> **EXTRAIT SOURCE**:
/---

Pékin était déjà engagé dans des discussions portant sur l’amélioration des infrastructures libanaises – notamment l’extension du port de Beyrouth.
Cela signifie que Pékin pourrait maintenant être en mesure de proposer un nouvel accord conjoint de reconstruction et de sécurité pour le port de Beyrouth, tout comme il était sur le point de conclure un accord plus restreint avec le gouvernement de Diab, axé uniquement sur l’expansion et la rénovation.
En fin de compte, la Chine dispose d’un véritable plan A pour sortir le Liban de son impasse financière actuelle.
Et c’est exactement ce qui était, et reste, un anathème total pour les intérêts des États-Unis, de l’OTAN et d’Israël.
L’administration Trump n’a pas hésité à demander à Israël de développer le port de Haïfa.
La même tactique de « l’offre que vous ne pouvez pas refuser » sera appliquée de plein fouet à celui qui dirigera le nouveau gouvernement libanais.
Beyrouth est un nœud absolument essentiel de la connectivité géopolitique/géoéconomique de la BRI en Méditerranée orientale. Avec l’exclusion temporaire de Haïfa, Beyrouth prend de l’importance en tant que porte d’accès à l’UE, complétant le rôle du Pirée et des ports italiens dans l’Adriatique.

\---

> **INFORMATIONS FOURNIES**:
/---

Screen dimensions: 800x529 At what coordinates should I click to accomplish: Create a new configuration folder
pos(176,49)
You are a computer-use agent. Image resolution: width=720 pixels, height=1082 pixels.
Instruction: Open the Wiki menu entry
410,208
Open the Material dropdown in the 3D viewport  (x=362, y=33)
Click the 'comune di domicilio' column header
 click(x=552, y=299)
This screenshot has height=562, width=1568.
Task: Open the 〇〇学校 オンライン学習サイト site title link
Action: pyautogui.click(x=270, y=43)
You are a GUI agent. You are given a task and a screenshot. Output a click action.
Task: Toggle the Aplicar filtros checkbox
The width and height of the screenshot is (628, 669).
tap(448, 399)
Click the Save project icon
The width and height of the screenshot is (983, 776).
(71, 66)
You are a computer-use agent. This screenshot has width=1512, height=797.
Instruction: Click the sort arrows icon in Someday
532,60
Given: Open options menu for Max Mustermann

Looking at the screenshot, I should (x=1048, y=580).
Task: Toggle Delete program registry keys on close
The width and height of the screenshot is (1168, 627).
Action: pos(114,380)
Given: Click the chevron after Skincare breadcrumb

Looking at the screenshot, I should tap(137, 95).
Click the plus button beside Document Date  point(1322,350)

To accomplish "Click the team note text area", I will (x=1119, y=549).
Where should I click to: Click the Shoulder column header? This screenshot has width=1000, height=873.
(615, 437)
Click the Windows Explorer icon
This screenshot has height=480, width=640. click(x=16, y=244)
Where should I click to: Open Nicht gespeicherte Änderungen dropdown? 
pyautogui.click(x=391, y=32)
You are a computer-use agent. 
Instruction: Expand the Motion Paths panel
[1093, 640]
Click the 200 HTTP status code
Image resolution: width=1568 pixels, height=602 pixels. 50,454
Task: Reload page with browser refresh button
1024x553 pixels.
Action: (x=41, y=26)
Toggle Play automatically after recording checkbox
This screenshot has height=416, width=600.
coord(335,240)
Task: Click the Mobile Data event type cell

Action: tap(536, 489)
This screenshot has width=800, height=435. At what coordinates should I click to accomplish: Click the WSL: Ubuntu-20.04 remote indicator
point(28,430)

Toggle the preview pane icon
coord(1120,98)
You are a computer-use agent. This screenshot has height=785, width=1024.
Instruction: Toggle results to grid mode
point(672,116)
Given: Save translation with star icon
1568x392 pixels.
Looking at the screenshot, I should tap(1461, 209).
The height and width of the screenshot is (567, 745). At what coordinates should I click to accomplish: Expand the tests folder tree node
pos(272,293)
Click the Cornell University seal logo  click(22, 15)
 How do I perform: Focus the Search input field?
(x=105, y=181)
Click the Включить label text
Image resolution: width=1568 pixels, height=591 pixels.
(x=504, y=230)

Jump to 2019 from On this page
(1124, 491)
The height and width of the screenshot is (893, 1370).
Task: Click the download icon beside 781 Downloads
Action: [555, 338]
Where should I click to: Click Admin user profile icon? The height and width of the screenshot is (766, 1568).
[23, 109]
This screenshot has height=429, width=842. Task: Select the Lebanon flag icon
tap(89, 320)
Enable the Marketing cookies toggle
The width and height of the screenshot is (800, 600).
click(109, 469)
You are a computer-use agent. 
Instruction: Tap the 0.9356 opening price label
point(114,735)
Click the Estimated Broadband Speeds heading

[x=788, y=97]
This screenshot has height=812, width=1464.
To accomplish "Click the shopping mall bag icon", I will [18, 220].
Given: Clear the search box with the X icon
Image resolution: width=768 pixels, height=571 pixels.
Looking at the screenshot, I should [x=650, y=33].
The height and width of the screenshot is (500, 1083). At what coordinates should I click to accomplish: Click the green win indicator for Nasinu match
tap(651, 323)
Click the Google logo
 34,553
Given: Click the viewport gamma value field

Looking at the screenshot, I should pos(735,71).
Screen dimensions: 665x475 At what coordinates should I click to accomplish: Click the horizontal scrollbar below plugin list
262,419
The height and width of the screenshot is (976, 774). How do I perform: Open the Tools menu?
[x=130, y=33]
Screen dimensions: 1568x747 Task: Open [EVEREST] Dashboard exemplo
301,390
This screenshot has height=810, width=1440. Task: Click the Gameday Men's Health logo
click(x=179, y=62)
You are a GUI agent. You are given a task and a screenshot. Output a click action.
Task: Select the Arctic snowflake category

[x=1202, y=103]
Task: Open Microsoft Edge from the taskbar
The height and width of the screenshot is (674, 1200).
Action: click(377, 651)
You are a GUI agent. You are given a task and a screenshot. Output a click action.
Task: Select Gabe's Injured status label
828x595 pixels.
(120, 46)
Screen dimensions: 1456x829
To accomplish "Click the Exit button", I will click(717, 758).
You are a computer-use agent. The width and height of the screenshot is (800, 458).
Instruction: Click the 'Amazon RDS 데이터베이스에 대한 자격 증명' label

\---

> **SÉRIE DE TÂCHES**:
- 1) D'après l'extrait sur le port de Beyrouth, qu'est-ce que l'administration Trump a demandé à Israël ?
- 2) Prolongez, s'il vous plaît, l'extrait sur le port de Beyrouth en repartant de sa dernière phrase.

> **RÉPONSES AUX TÂCHES**:
- 1) De développer le port de Haïfa.

- 2)
Il est essentiel de noter que le port lui-même n’a pas été détruit. L’énorme cratère sur le site ne remplace qu’une partie du quai – et le reste est sur l’eau. Les bâtiments détruits peuvent être reconstruits en un temps record. La reconstruction du port est estimée à 15 milliards de dollars – de l’argent de poche pour une entreprise expérimentée telle que China Harbor.
Entre-temps, le trafic maritime est redirigé vers le port de Tripoli, à 80 km au nord de Beyrouth et à seulement 30 km de la frontière entre le Liban et la Syrie. Son directeur, Ahmed Tamer, confirme que « le port a été témoin ces dernières années du travail d’expansion des entreprises chinoises, et il a reçu les plus grands navires de Chine, transportant un grand nombre de conteneurs ».
Ajoutez à cela le fait que le port de Tripoli sera également essentiel dans le processus de reconstruction de la Syrie – dans lequel la Chine est totalement engagée.
Le réseau de connectivité de la BRI pour l’Asie du Sud-Ouest est un labyrinthe comprenant l’Iran, l’Irak, la Syrie et le Liban.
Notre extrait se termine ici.